Red and NIR active dipod–SDS self-assemblies for “turn on” quantification of spermine in serum, urine and food: smart-phone assisted on-site determination of spermine in amine-rich foods†

Abstract

Spermine is a vital biomarker for clinical diagnosis of cancer and estimating food spoilage. Here, supramolecular assemblies of two donor–π–acceptor dipods R-SPM (λ_em 640 nm) and NIR-SPM (λ_em 720 nm) with SDS have been discovered for the detection of spermine and spermidine under physiological conditions at nanomolar levels. The addition of SDS to R-SPM and NIR-SPM results in the formation of self-assemblies (DLS, zeta-potential and UV-vis studies) with no significant change in their fluorescence but further addition of spermine/spermidine to the R-SPM∩SDS and NIR-SPM∩SDS assemblies results in a 30–80 fold increase in fluorescence intensity, respectively at 640 nm and 720 nm. The LOD for spermine and spermidine detection is 22 nM (4.4 ppb) and 67 nM (9.7 ppb).
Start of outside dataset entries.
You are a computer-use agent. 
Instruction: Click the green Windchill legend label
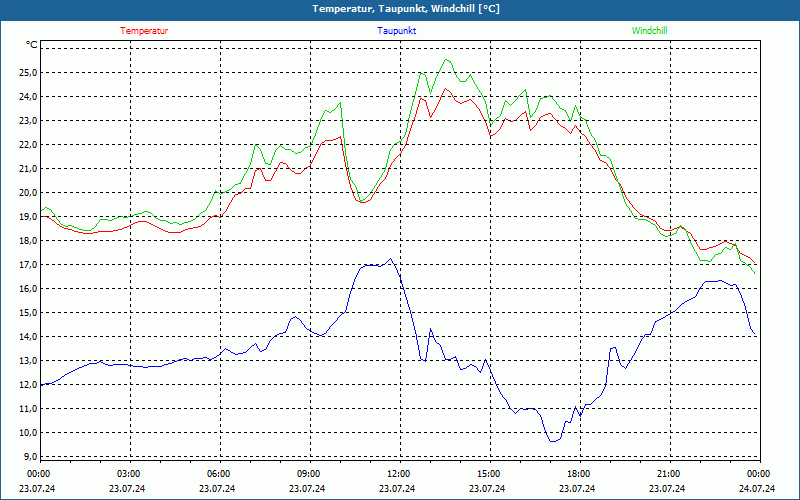click(649, 30)
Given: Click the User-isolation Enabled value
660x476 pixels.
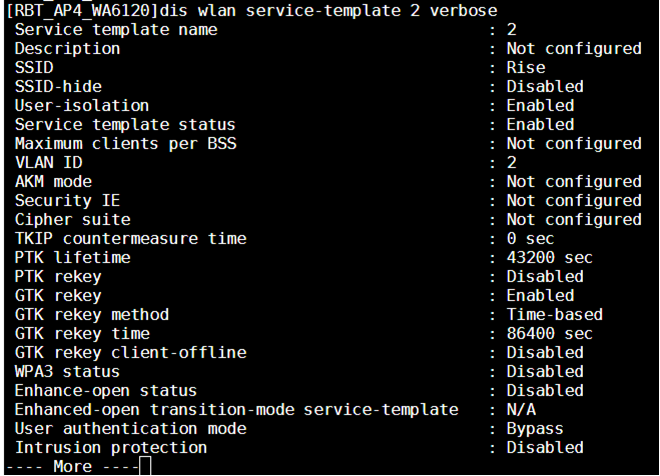Looking at the screenshot, I should tap(540, 105).
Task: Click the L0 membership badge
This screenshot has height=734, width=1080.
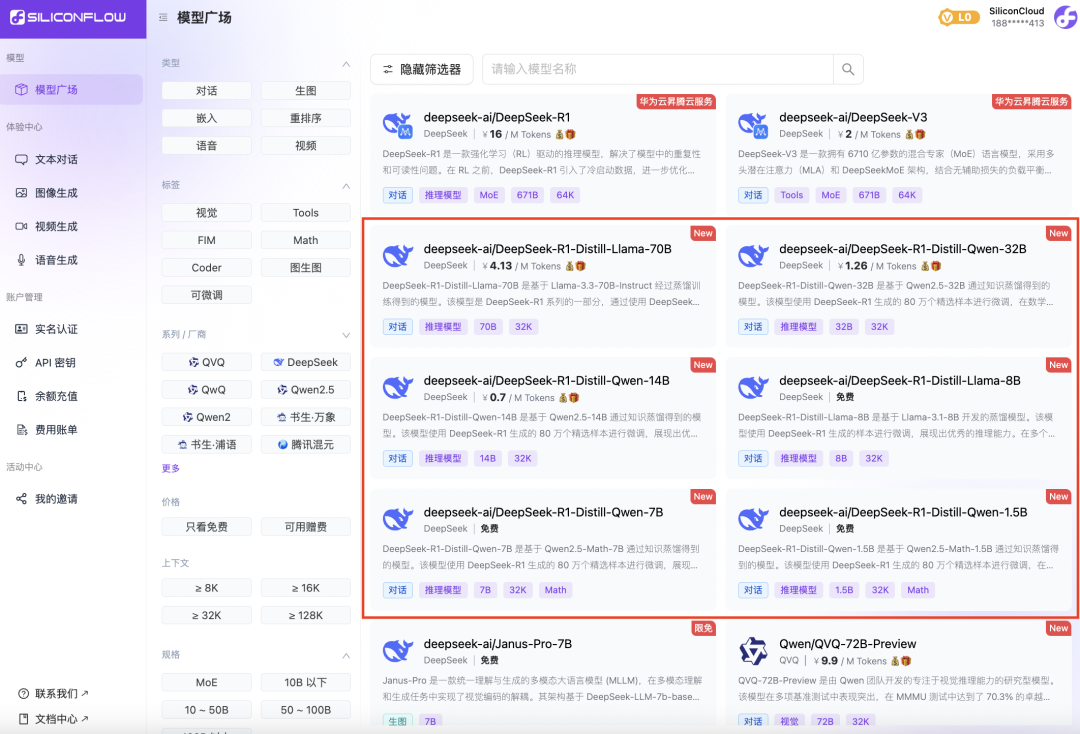Action: 959,17
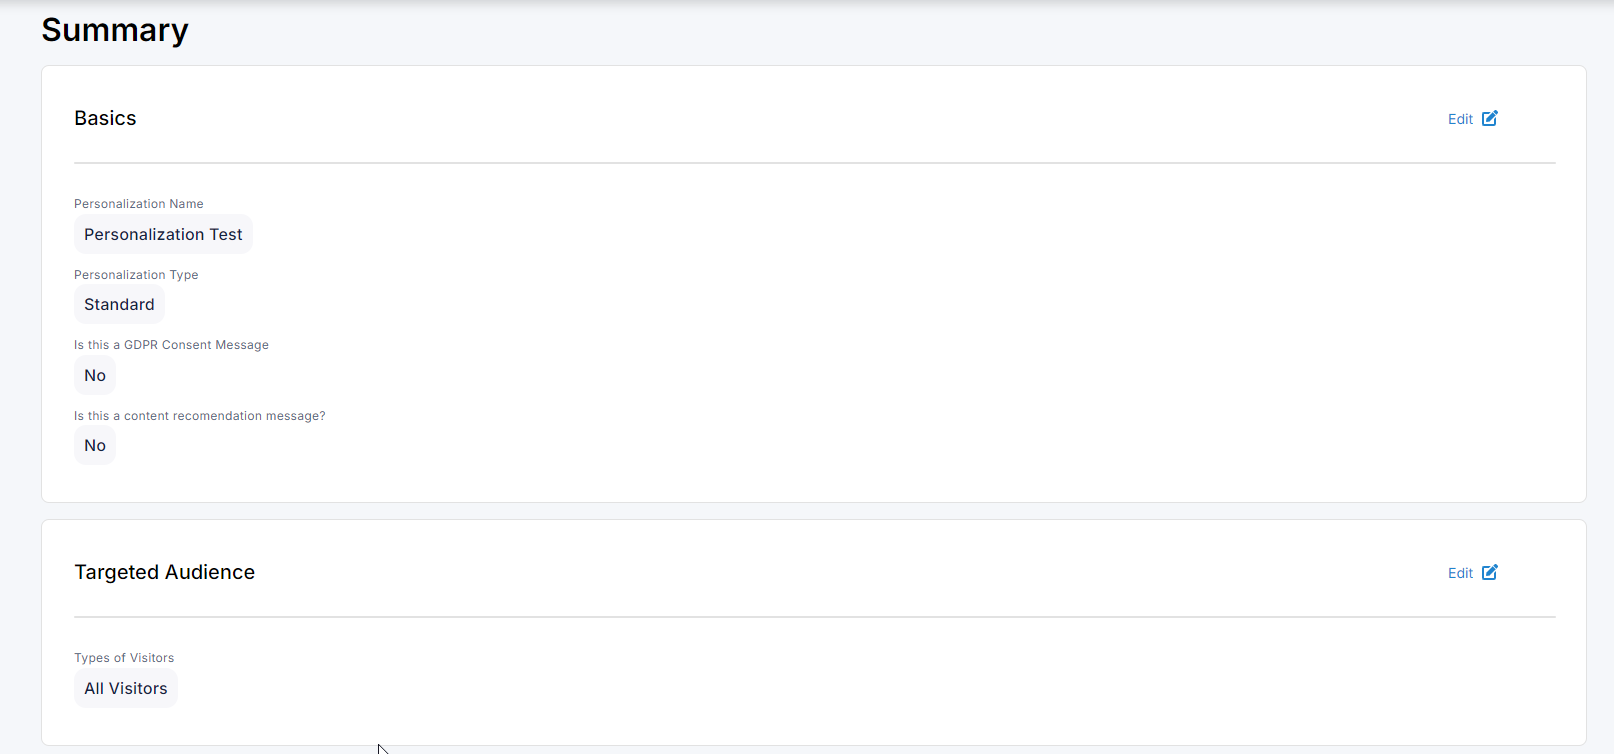Click the No value under content recommendation message
Viewport: 1614px width, 754px height.
coord(95,445)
The ensembles show nominal interference from other biogenic amines, amino acids, metal ions, and anions. Both R-SPM∩SDS and NIR-SPM∩SDS ensembles can be stored in the dark for >3 months without affecting their performance. The potential of these ensembles for real world applications like analysis of spermine in urine, human serum and food spoilage in the case of cheese, mushrooms, chicken and mutton has been demonstrated. The smartphone relied RGB analysis facilitates the on-site determination of spermine in food samples.